妻も私も「社員を育てることは子育てと同じ」という共通の考えを持っています。社員に対して愛情を持って育てなければ、きちんと成長しませんし、厳しく指摘ばかりしてしまったら、社員も不安になります。妻は会議の様子を見て「そんな傲慢な態度はあかんよ!」というように私に教えてくれます。妻は細かいことは言いませんし、儲けろとも売上を上げろとも言いません。私の言動を見て、必要だと思ったことだけを教えてくれています。

――奥様が会議に参加されて、社員の反応はいかがでしたか?

藤井:最初は驚いていましたね。ただ、妻が遠慮なく意見を言う姿を見ることで、社員たちも意見を言いやすい雰囲気ができたと思います。妻の視点が会議に新しい風を吹き込んでくれています。

「鏡」となる存在の価値

――奥様が会議に参加するきっかけは何だったのでしょう?

藤井:妻は会社の役員で株主でもあるため、会社のことを理解してほしいと思ったのがきっかけです。

妻が参加する前の会議は、私の独断偏向で進んでいました。それをどうにかしなければと思っていたタイミングでもあったので、妻に参加してもらう提案をしてみたんです。すると、社員からも「そのほうがいいですね」とポジティブな意見をもらえたので、それ以来、妻が時々会議に参加するようになりました。

――会議は最初からスムーズに進んだのでしょうか?

藤井:正直なところ、妻が会議に参加してもスムーズにいかずに1回だけで終わると思っていたんです。ところが、実際に参加してもらうと、妻に「ようそんなんで経営できるな!」と厳しく叱られました。
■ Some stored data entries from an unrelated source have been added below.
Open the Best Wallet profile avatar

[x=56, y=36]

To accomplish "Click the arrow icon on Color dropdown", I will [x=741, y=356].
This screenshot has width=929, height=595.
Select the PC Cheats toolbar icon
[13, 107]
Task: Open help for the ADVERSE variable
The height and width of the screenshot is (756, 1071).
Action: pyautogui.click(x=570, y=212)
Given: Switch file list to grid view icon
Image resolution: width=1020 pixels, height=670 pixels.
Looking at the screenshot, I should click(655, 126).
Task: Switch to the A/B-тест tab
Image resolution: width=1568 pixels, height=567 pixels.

もちろん、たくさん指摘されるのは正直嫌ですが、受け入れて変えていくことも大事だとその時思ったんです。社員が言いにくいことも妻はズバッと言うので、結果的に非常にありがたい存在になりました。

――部下の前で奥様に叱られるのは、かなり辛そうですね。

藤井:お客さまに怒られるのとは違い、妻の言葉は心に刺さります(笑)。最初は「もう勘弁してほしい」と思いましたが、妻の指摘は筋が通っているので、受け入れることで自分も変わることができました。妻は言わば私の“鏡”です。

自分が良かれと思ってやったことでも、部下には伝わらないことがあります。そんな時でも、私の”鏡”として厳しく妻が指摘してくれるので、自分を変えやすくなりました。

元々社員との距離は近いと思っていましたが、妻が関わることで私が周りの意見を柔軟に聞くようになり、社員も驚いていました(笑)。妻のおかげで、社員たちともより強い信頼関係が築けていると思います。

――奥様は藤井さんにとって一番の理解者ですね。

藤井:そうですね。酸いも甘いもいろんなことを妻は知っているので、文句を言わずに応援してくれています。仕事が忙しく、子育てに十分関われなかったことは、今でも申し訳なく思っています。ただ、その分、妻の支えがあったからこそ、ここまで会社を成長させられたと感謝しています。

『スタートアップ芸人』でも、家族を仕事の仲間にするヒントが詰まっていると感じました。仕事と家族の関係に悩んでいる人にとって、参考になる書籍だと思います。

(本原稿は、森武司著『スタートアップ芸人 ―― お笑い芸人からニートになった僕が「仲間力」で年商146億円の会社をつくった話』に関連した書き下ろしです。)